2007-12-13 23:41:33 | 映画
 
 
善き人のためのソナタ
2006
Florian Henckel von Donnersmarck フロリアン・ヘンケル・フォン・ドナースマルク


ジャーマンテクノの雄、HGW XX/7の半生を綴った作品。

ではなく、1984年の東ドイツで国家保安省で劇作家を監視する男(ヴィースラー)を描いた作品。
名作です。


冷酷なる国家保安省の調査員として劇作家の生活を監視するも、後にその監視の動機を知ったことと、その劇作家と恋人である女優の生活の全てを覗くことによりって変わっていく。
しかしその変化はただの正義感によるものではなく、自分が望んだことを小さくとも自分が操れる世界において行おうとするプチ神様の様な心情から発生したもの。
結果、その行いは正義へと繋がっていく。
直接的な正義感で反体制へと移行するのではなく、不純な動機で行動が変化し結果として正義になるという描き方が素晴らしい。
ヴィースラーの不安定な心情が全く鑑賞者の手に取れずに変化していきます。
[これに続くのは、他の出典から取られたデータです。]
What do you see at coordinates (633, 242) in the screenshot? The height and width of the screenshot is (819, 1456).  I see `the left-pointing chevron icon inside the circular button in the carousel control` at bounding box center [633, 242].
自分の子成っていることが正義であると気付いているのかいないのか。
しかし、この感じ、分からないでもない。
リアリティとはこういうことか、と。

人間ドラマと言って、結局は大げさなカタルシスにオチてしまうと「結局今までのことも妄想(フィクション)にすぎないじゃないか」と映画に対してあるまじき腹を立てることが多々あるのですが、本作は全くと言って良いほどそういうところにはオチていかない。
ベルリンの壁崩壊前後の大げさな様でもの凄く個人的なお話です。
ラストシーンは非常に分かりやすい様でいて、言葉面とは背反した感慨を含むこと間違いなし。

1989年のベルリンの壁崩壊から17年。
こういう作品でこそ歴史ではなく、人が生きていたその時間を理解することができるのだと思います。

お勧めです。
是非。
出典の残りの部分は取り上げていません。